Vertical Cloud Structure in Saturn's 1990 Equatorial Storm

We present a model study of the evolution of the vertical cloud structure and aerosol optical characteristics of the giant storm that erupted in Saturn's atmosphere in September 1990. This analysis is based on the photometric measurements of the reflected intensity of the equatorial region in the optical range (336-890 nm, continuum and methane absorption bands) that were previously published (A. Sanchez-Lavegaet al.1994,Icarus108, 158-168). Different stages of the storm evolution are analyzed: preoutburst, onset and mature (October-November 1990), and evolved (July 1991). Good fits between the observations and radiative transfer calculations are found using a three-layer model (a gas layer, a haze layer and a semiinfinite cloud deck). Two-term Henyey-Greenstein and Mie phase functions are used for the scattering particles. According to the models, the main change during the evolution of the disturbance took place in the altitude of the cloud layer. Cloud tops elevated by 1.2-1.5 scale heights during the onset and mature storm stage relative to the undisturbed atmosphere, descending later during the evolved phase by 0.7 scale heights relative to the altitude of the mature clouds.

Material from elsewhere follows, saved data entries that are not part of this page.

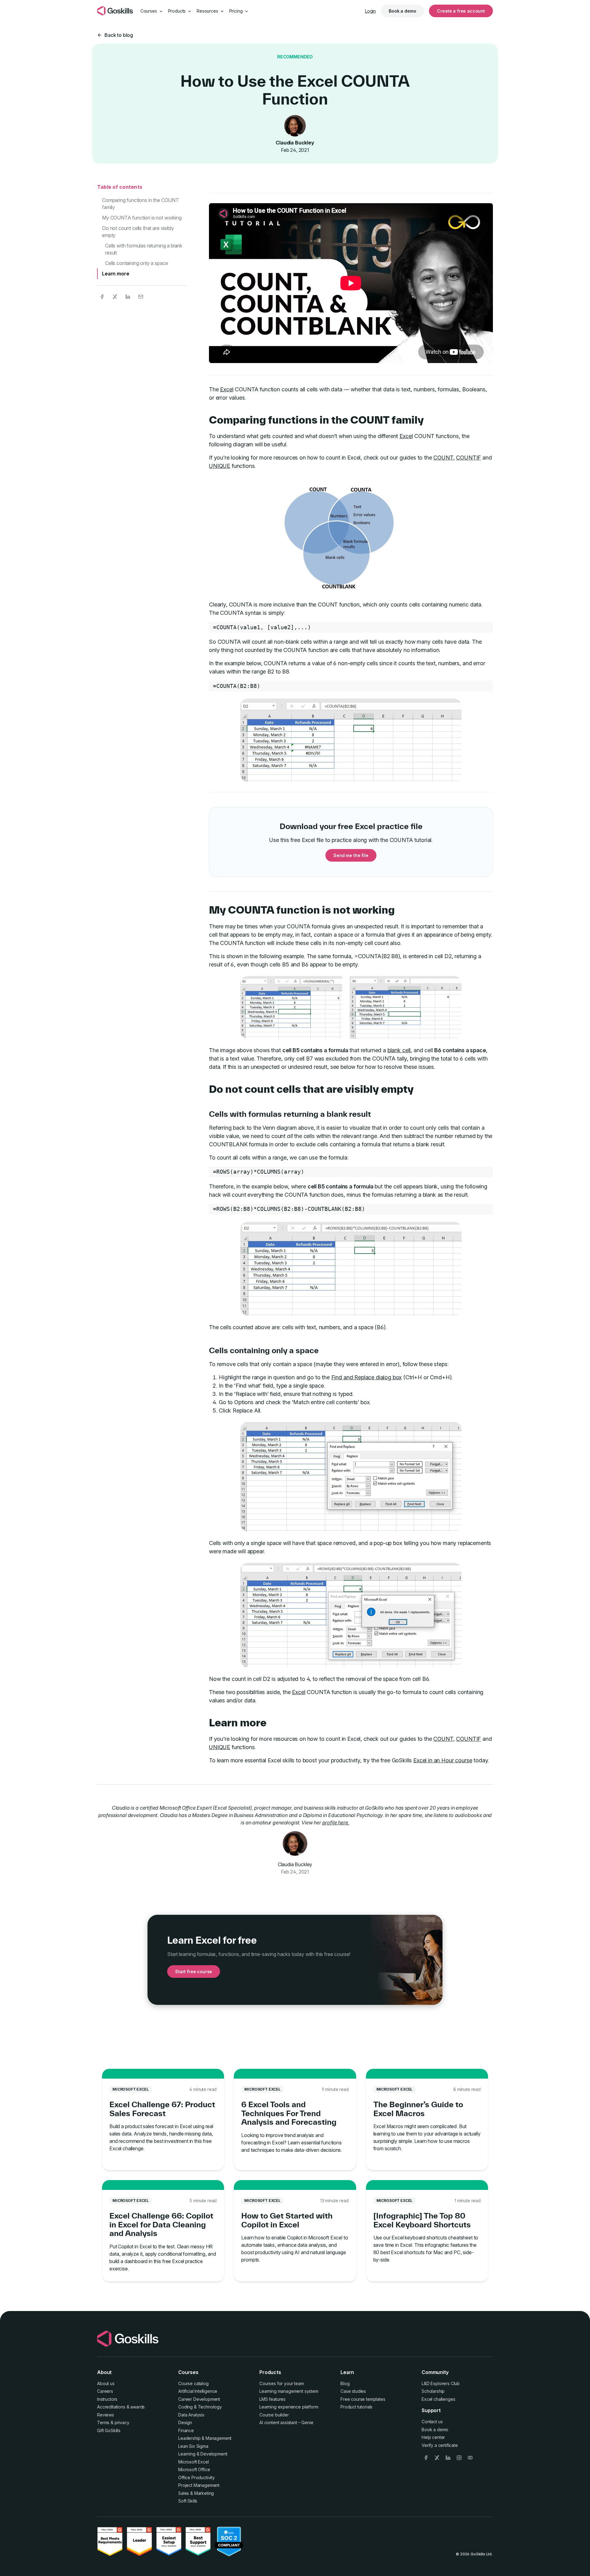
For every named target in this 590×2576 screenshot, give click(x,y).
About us (106, 2383)
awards (137, 2406)
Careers (105, 2391)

The altitude location of the haze layer did not change during the storm development but the single scattering albedo of the haze particles increased significantly during the onset and mature stages in the UV-blue wavelengths. If the haze particles are modeled as Mie spheres, their mean radius varied from ∼0.83 to 0.64 μm with real refractive index 1.5 and extreme values of the imaginary index 0.01 (370 nm) and 0.0005 (830 nm).